The hard neutron spectrum and the related high neutron economy of the MCSFR enable strong breeding ability. The BR in the whole system is 1.359. The uranium produced in the blanket is extracted in 183 days. With a ²³³U production rate ~260 kg/y, the MCSFR can quite efficiently produce initial loading of uranium in support of other systems. The initial ²³³U inventory of an MSBR is about 1100 kg, or 5060 kg for a ²³³U-started MSFR. It would take 5 years and 20 years to breed an initial ²³³U inventory for MSBRs and MSFRs, respectively.

4.3. Radioactivity Analysis

Radioactivity analysis is an important criterion to evaluate the long-term potential radiological harmfulness of FPs and fuel after discharge. The radiotoxicity is defined as follows:

$$R\left(t\right)={\displaystyle \sum }_i{r}_i{\lambda }_i{N}_i\left(t\right)$$

(10)

where ${\lambda }_i$ is the decay constant of nuclide i, $N_i$ is the inventory of nuclide i; and $r_i$ (in Sv/Bq) represents the dose coefficients given by the International Commission on Radiological Protection [29]. Figure 12 shows the evolution of the radiotoxicity generated per GWth.y produced by discharged TRU waste of the MCSFR and other systems [13,22]. The Pu elements dominant the radiotoxicity of total discharged TRU wastes. The inventories of Pu elements significantly decrease after 100 years operation of an MCSFR, meaning that the TRU wastes of MCSFRs are obviously less radiotoxic than those of PWRs. The inventory of Cm is increased during operation, and provides a major contribution to radiotoxicity in the first 20 years after discharge. However, the radiotoxicity of Cm decreases rapidly due to the decay of ²⁴⁴Cm.

The radiotoxicity of FPs during online reprocessing has a non-negligible impact on the final repository. A loss rate of 10⁻⁵ for TRU elements and 10⁻⁷ for uranium isotopes is assumed during reprocessing. Figure 13 shows the evolution of radiotoxicity of nuclear waste. The radiotoxicity drops to the radioactivity level of natural uranium ore within 300 years.

5. Conclusions

The fast neutron spectrum MSR is considered to be a potential system for the purpose of TRU transmutation and breeding. The hard neutron spectrum and high actinide fraction of the MCSFR enable a good transmutation and breeding capability.
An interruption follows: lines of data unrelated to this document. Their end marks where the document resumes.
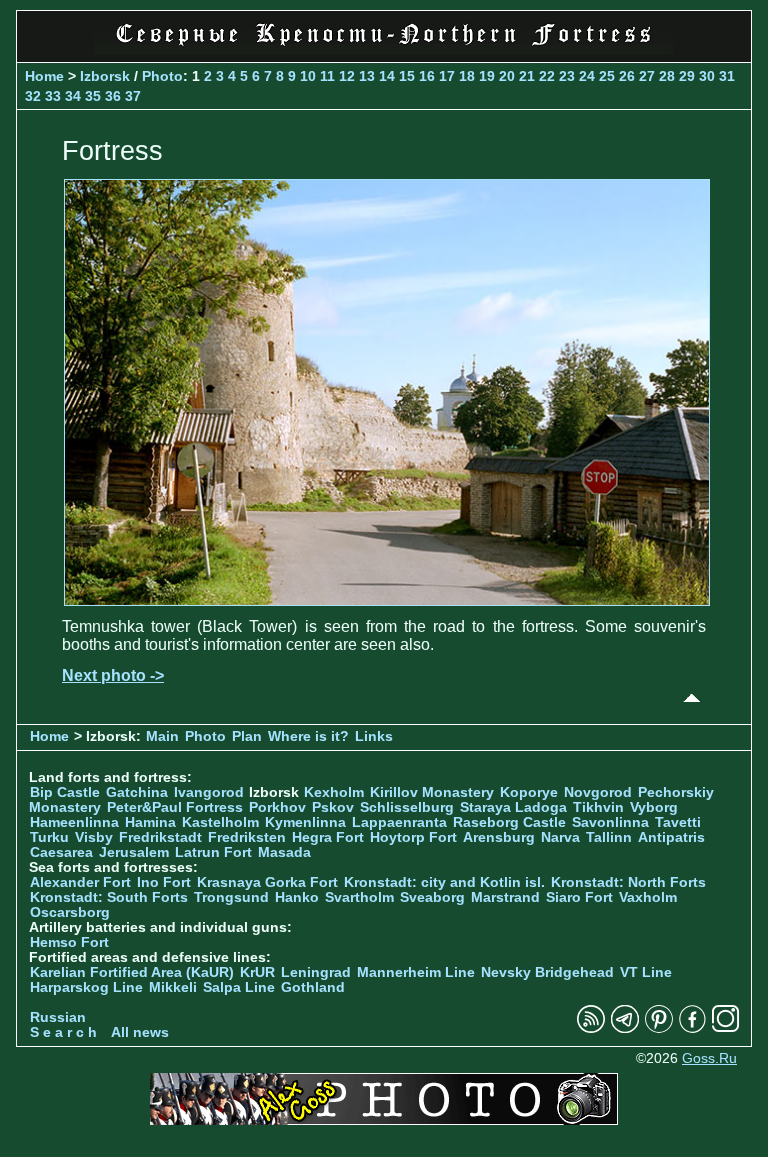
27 (647, 76)
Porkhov (277, 807)
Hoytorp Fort (413, 837)
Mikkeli (173, 987)
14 (387, 76)
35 (93, 96)
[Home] (384, 49)
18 (467, 76)
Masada (284, 852)
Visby (94, 837)
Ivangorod (209, 792)
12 (347, 76)
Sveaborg (432, 897)
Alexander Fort (80, 882)
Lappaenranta (399, 822)
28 (667, 76)
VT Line (646, 972)
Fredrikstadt (160, 837)
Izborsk (105, 76)
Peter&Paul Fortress (175, 807)
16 (427, 76)
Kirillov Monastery (432, 792)
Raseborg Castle (509, 822)
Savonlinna (610, 822)
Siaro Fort (579, 897)
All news (140, 1032)
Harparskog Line (86, 987)
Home (44, 76)
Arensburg (499, 837)
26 (627, 76)
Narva (560, 837)
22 (547, 76)
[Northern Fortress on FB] (692, 1028)
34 (73, 96)
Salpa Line (239, 987)
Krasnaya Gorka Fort (267, 882)
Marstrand (505, 897)
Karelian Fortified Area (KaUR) (132, 972)
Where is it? (308, 736)
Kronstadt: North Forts (628, 882)
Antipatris (671, 837)
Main (162, 736)
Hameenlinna (74, 822)
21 (527, 76)
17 (447, 76)
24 (587, 76)
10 (308, 76)
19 (487, 76)
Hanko (297, 897)
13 (367, 76)
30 (707, 76)
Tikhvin (598, 807)
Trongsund (231, 897)
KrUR (257, 972)
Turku (49, 837)
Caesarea (61, 852)
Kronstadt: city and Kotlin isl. (444, 882)
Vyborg (654, 807)
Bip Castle (65, 792)
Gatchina (137, 792)
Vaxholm (648, 897)
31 (727, 76)
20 (507, 76)
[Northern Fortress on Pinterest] (659, 1028)
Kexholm (334, 792)
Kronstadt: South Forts (109, 897)
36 (113, 96)
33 (53, 96)
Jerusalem (134, 852)
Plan (247, 736)
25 (607, 76)
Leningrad (316, 972)
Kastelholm (220, 822)
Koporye (529, 792)
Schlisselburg (407, 807)
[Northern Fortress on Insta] (726, 1028)
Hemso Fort (69, 942)
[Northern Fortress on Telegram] (625, 1028)
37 (133, 96)
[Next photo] (387, 600)
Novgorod (598, 792)
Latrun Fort (213, 852)
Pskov (333, 807)
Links (374, 736)
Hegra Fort (328, 837)
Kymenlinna (305, 822)
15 (407, 76)
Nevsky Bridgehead (547, 972)
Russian (58, 1017)
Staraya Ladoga (513, 807)
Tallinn (609, 837)
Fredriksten (247, 837)
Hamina (150, 822)
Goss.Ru (709, 1058)
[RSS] (591, 1028)
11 (327, 76)
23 (567, 76)
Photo (162, 76)
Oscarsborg (70, 912)
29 (687, 76)
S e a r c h (63, 1032)
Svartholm (359, 897)
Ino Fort (164, 882)
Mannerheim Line (416, 972)
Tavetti (678, 822)
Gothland (313, 987)
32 (33, 96)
Considering the online refueling and processing of liquid-fueled MSRs, a fuel management code named ThorNEMFM was developed based on NEM. A fictive decay constant method was introduced to simulate online reprocessing, and the continuous refueling characteristic introduced an external term into the burnup equations. The verifications of the ThorNEMFM code were performed using the MSBR benchmark and the MSFR benchmark. The heavy nuclei evolution results and breeding performance were compared with the results in the benchmarks. It can be concluded that the ThorNEMFM code is capable of simulating the fuel cycle of liquid-fueled MSRs with good accuracy.

Finally, the ThorNEMFM code was applied to the transmutation and breeding performance analysis of the MCSFR. The transmutation ratio of TRU elements was about 50%, and the breeding ratio was 1.359, amounting to a ²³³U production of 260 kg/y. Due to the excellent TRU transmutation capability of the MCSFR, the total TRU radiotoxicity after discharge is much smaller than that of spent PWR fuel, and the radiotoxicity of nuclear waste from online reprocessing has drops to the radioactivity levels of natural uranium ore in 300 years.